Ponselku bergetar, pesan dari Fandi--teman kuliah sekaligus dokter yang menangani kesehatanku tempo hari--

 

[Adnan, hasil tes lo udah keluar, ke rumah gua ya, kita bicara di sana]

 

Keningku mengerenyit membacanya, mengapa harus ke rumah? 

 

[Ok, bentar lagi OTW] balasku.

 

Setelah menyantap sarapan aku gegas meluncur menemui Fandi, Haris sempat menawarkan diri untuk mengantarku.
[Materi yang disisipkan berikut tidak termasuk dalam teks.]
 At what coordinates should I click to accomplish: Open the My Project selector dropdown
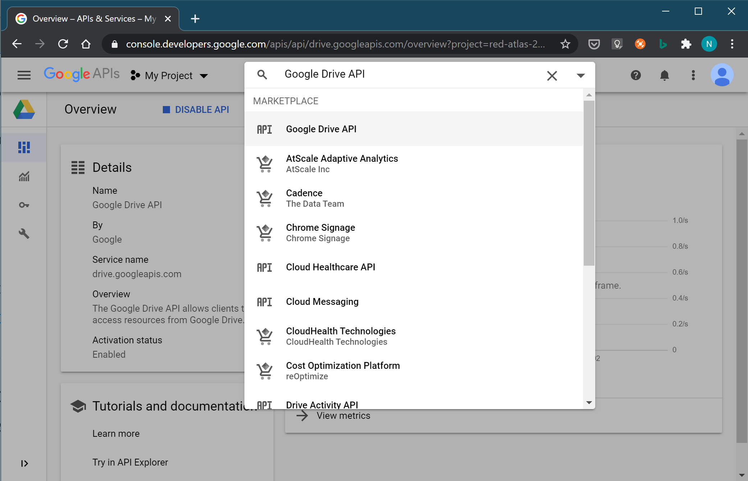[x=169, y=75]
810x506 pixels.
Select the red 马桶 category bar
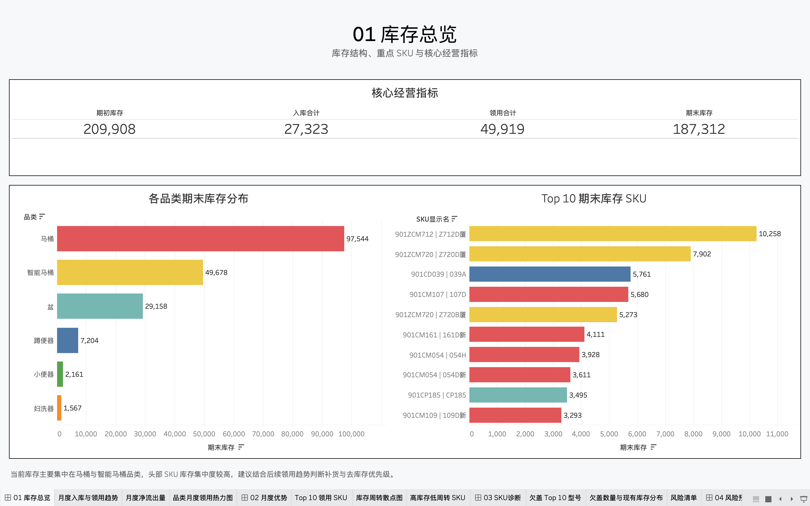click(x=200, y=239)
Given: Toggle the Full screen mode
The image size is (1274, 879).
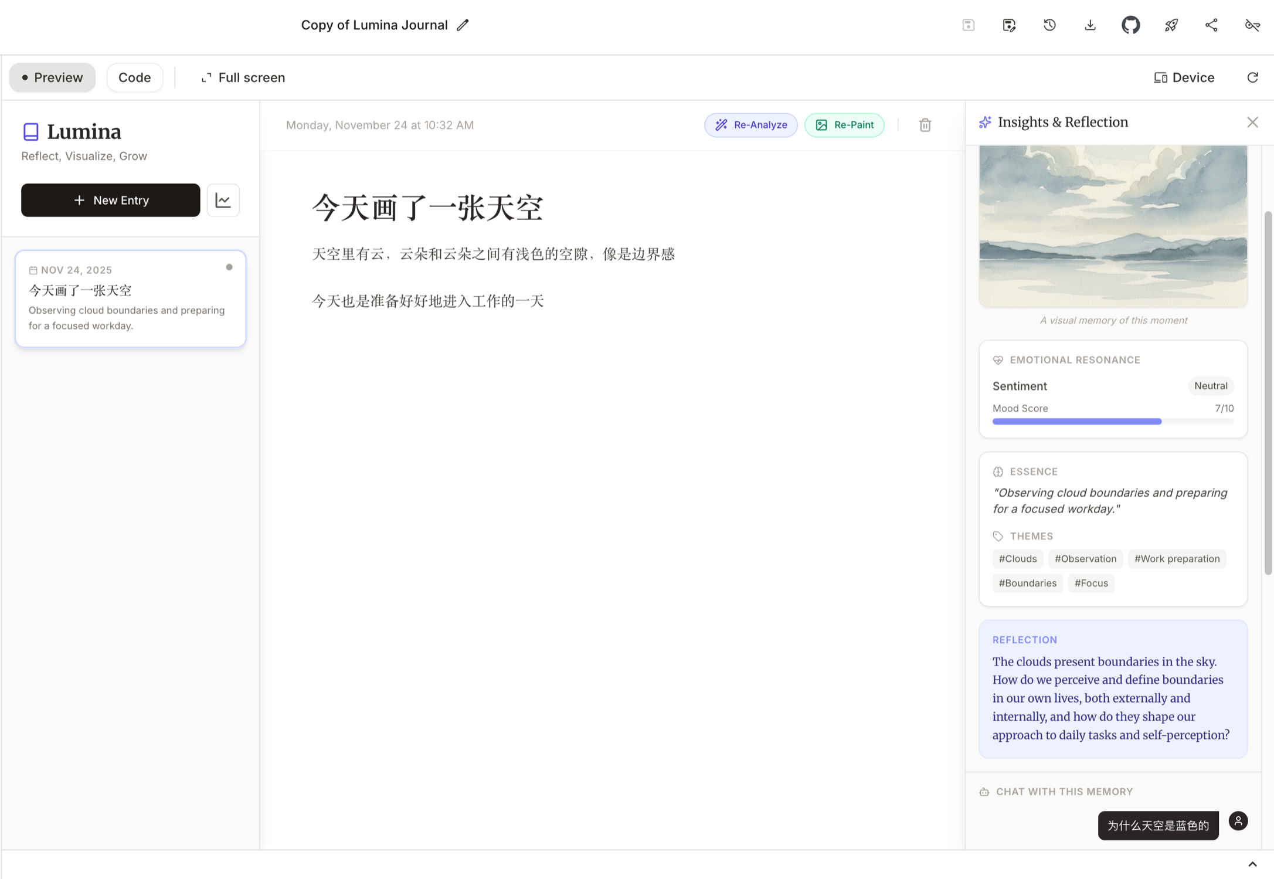Looking at the screenshot, I should click(x=243, y=77).
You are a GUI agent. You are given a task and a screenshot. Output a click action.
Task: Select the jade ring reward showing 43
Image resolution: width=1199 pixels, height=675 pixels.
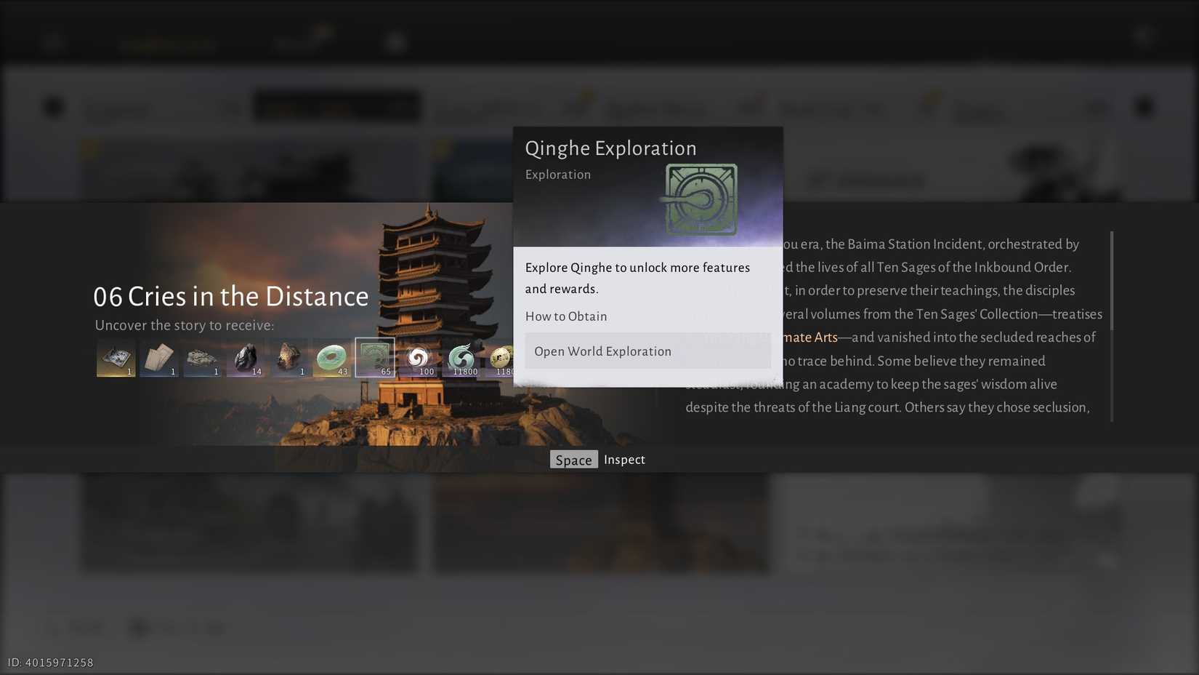point(333,357)
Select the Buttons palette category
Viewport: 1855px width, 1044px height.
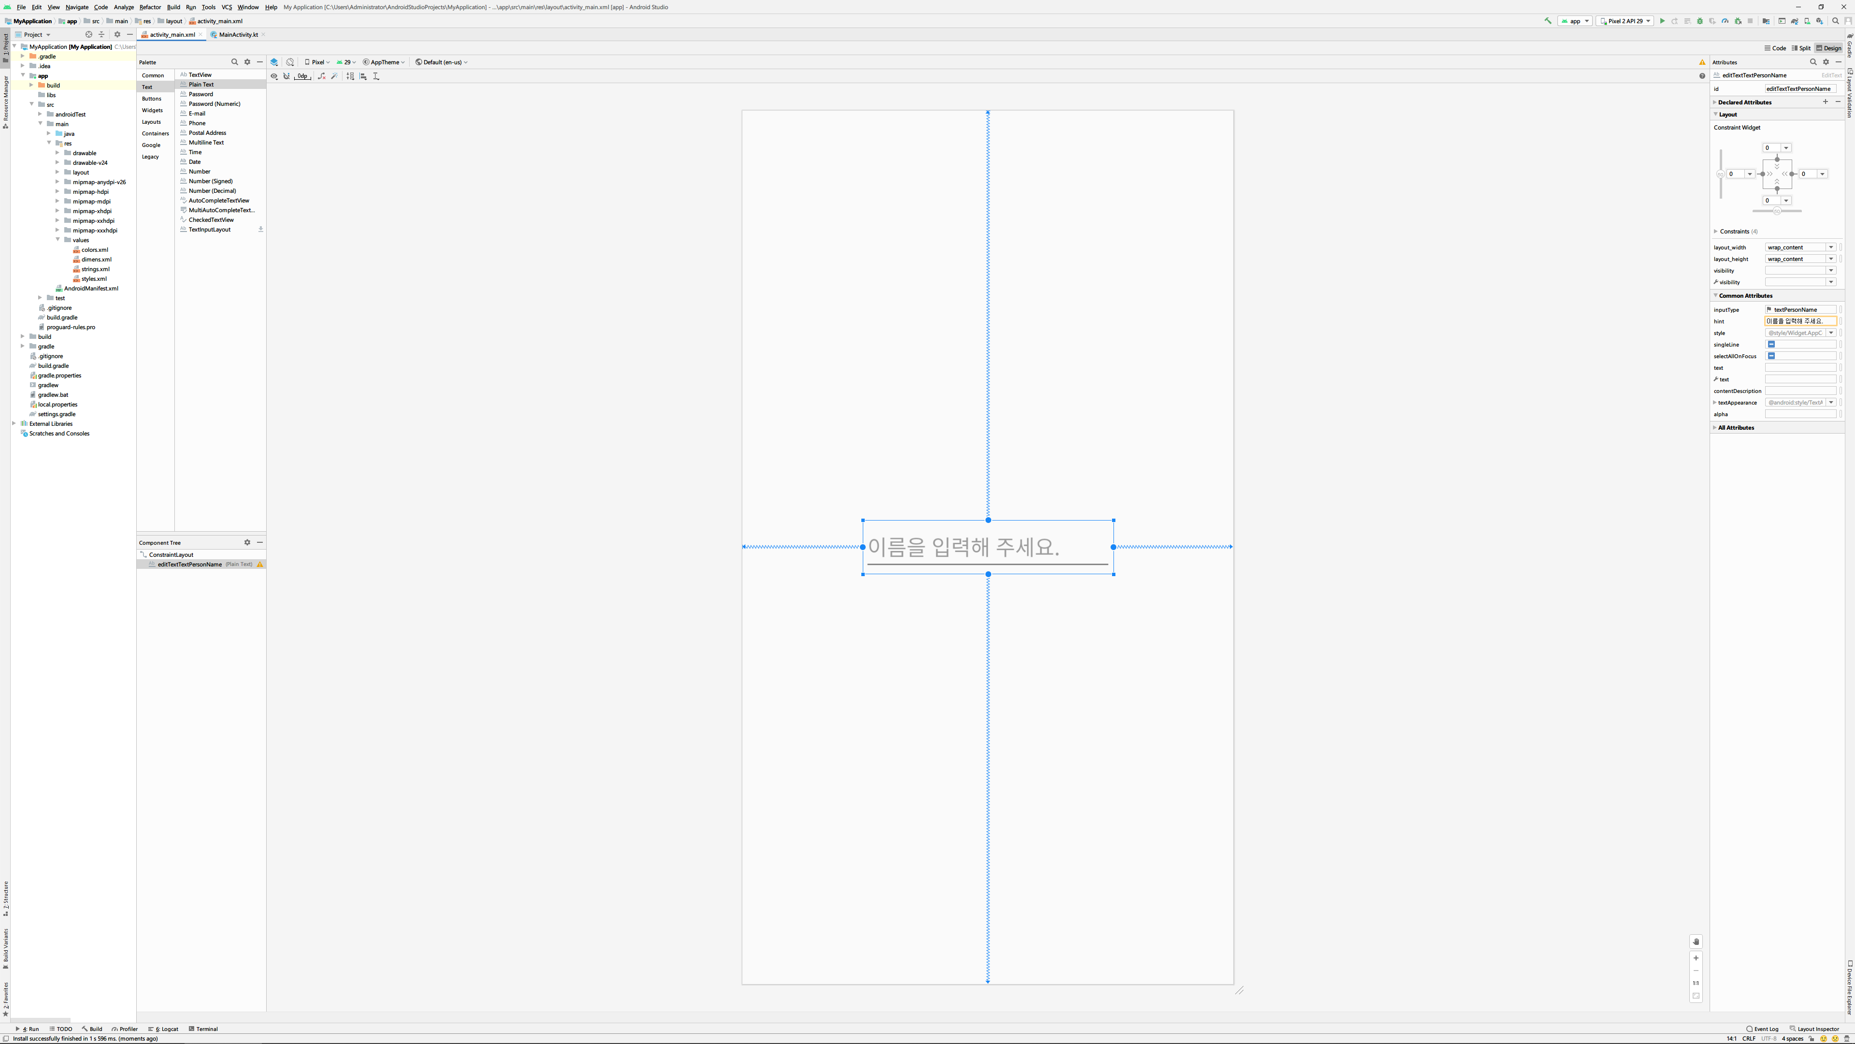tap(151, 99)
Namun, aku menolak karena merasa terlalu banyak merepotkannya.

 

"Ada apa sih, Fand? kok nyuruh ke rumah segala," ucapku, saat ini kami sedang mengobrol di taman belakang rumahnya, suasana terasa asri terlebih keadaan masih pagi 

 

Fandi menyeruput kopinya.

 

"Minum dulu, Nan, biar rilexs," jawabnya, aku pun mengangguk dan menuruti titahnya.

 

"Gua mau sampaikan tes kesehatan yang seminggu lalu lo jalani, ini memang berat tapi gua minta lo harus sabar ya," ucapnya yang membuatku semakin penasaran.

 

"Iya, gua akan legowo nerima hasilnya," jawabku meyakinkan.

 

Entah mengapa wajah Fandi menatapku serius, semakin membuat degup jantung ini berdetak tak karuan.

 

"Gini, Nan, hasil tesnya mengatakan kalau elo ...." Ucapan Fandi tertahan membuat jiwaku semakin penasaran.

 

"Apa katanya? jangan setengah-setengah dong, Fand." Aku dibuat gemas oleh tingkahnya.

 

"Hasilnya mengatakan kalau elo itu mandul, Nan, sperma lo ga bisa membuahi sel telur, sabar ya." Ia menepuk pundaku.

 

Seketika pandanganku menjadi buram lalu mendadak gelap gulita.